3. Le langage, fondamental et fondateur 3.3. Objectif : comprendre – Travail sur la compréhension de l’oral et de l’écrit Se rendre attentif à cet aspect « invisible » de l’activité langagière et en rendre les enfants conscients. Les enfants doivent apprendre à écouter pour …. (3 formes d’écoute différentes). Conduire un travail explicite sur les consignes. Conduire un travail explicite sur les histoires, les textes.
3. Le langage, fondamental et fondateur 3.4. Objectif : entrer dans la culture écrite – Travail d’acculturation (sur le long terme) Travail sur la compréhension = meilleure forme d’accès à la langue écrite. Des aspects complémentaires à ne pas négliger : Faire découvrir des supports de lecture variés en situation (les nommer, les caractériser : « c’est pour… »). Développer les relations avec les livres : ne pas négliger les aspects pratiques d’abord. Initier la première étape d’un parcours de lecteur (accord dans l’équipe pédagogique).
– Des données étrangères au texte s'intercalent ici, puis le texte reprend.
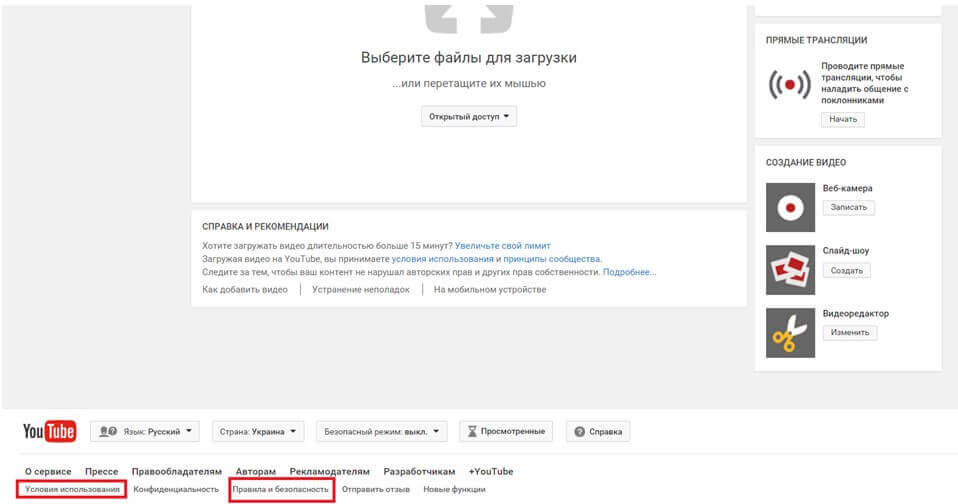Viewport: 958px width, 504px height.
Task: Open the Условия использования footer link
Action: [x=72, y=489]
3. Le langage, fondamental et fondateur 3.5. Objectif : aborder les premiers apprentissages techniques – Préparation à long terme Familiariser avec les sons de la langue : place particulière des syllabes (écoute et reproduction, articulation, séparation) Familiariser avec les lettres (et les chiffres) en les distinguant des formes graphiques variées .
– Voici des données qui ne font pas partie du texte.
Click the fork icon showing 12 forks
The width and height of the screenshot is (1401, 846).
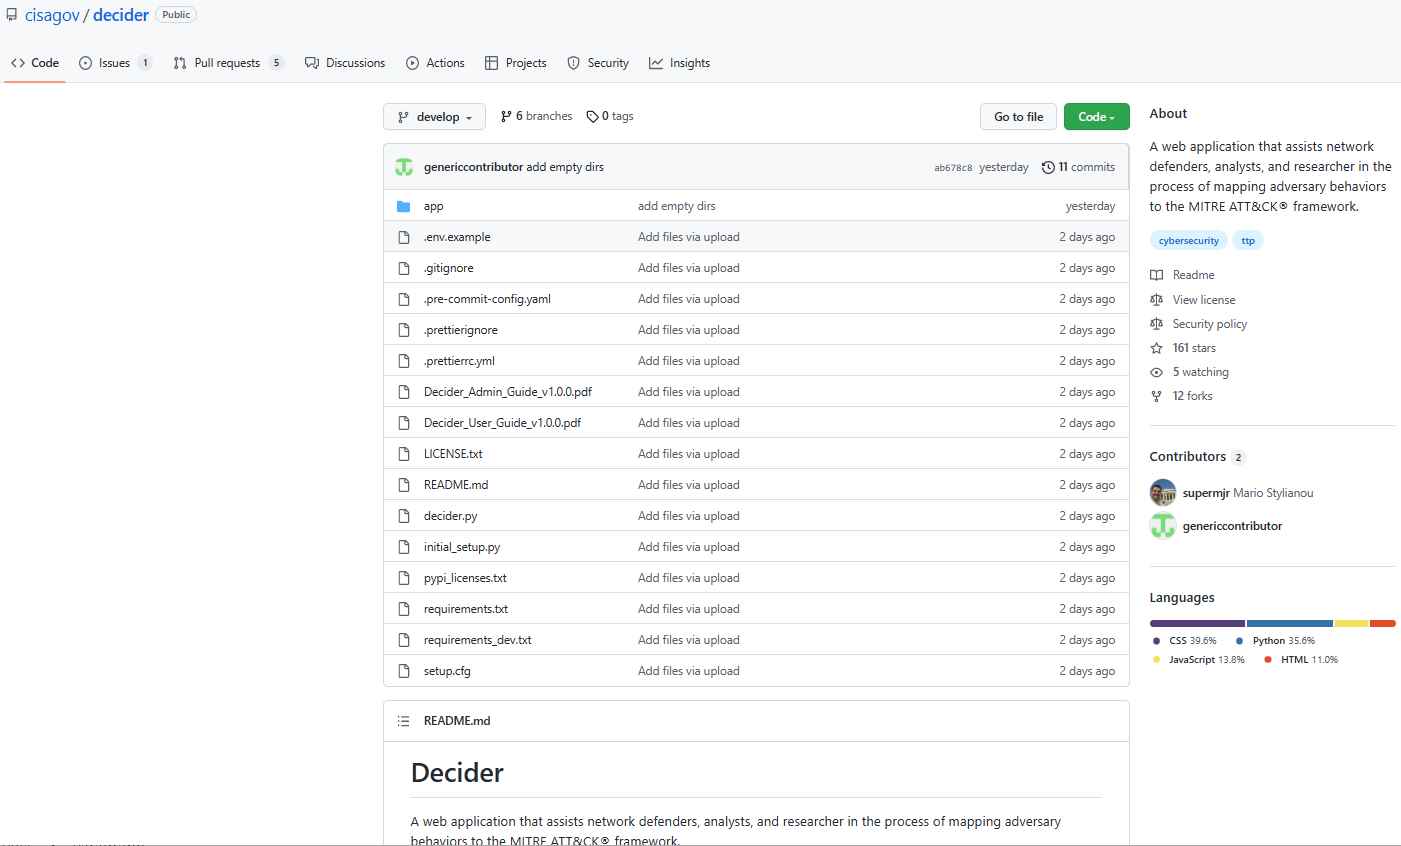(1157, 395)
3. Le langage, fondamental et fondateur 3.6. Un facteur clé de l’éducation langagière : le « parler professionnel », la parole magistrale « Parler professionnel » modélisant pour les apprentissages des élèves : caractéristiques (lenteur, articulation, clarté lexicale, structuration). Importance de la reformulation des propos enfantins : donner une forme correcte aux intentions de l’enfant sans le forcer nécessairement à répéter (2 énoncés parfois : au plus près de l’intention de dire et d’un niveau un peu supérieur). Importance des modes de questionnement : les questions fermées amènent au mieux des réponses en un mot ou en un complément d’énoncé ; les questions ouvertes induisent des phrases plus complètes, parfois complexes selon la question. Importance des liens langagiers opérés par l’enseignant : citations (rappels de manières de dire), « c’est comme…. » (aide à la prise de distance et remobilisation/remémoration).
Pour conclure A l’école maternelle plus qu’ailleurs peut-être, la professionnalisation ne peut être séparée d’une approche humaniste du métier : accompagner un enfant pour l’aider à grandir, c’est reconnaître et valoriser ses progrès, ses conquêtes, etc.. ; ce qui est toujours pareil et prédictible pour l’enseignant est important (émouvant, dérangeant) pour l’enfant. L’enseignant de maternelle ne peut être « blasé ». Au-delà des connaissances et des techniques pédagogiques, au-delà d’un engagement corporel particulier, la bonne posture professionnelle suppose patience et optimisme.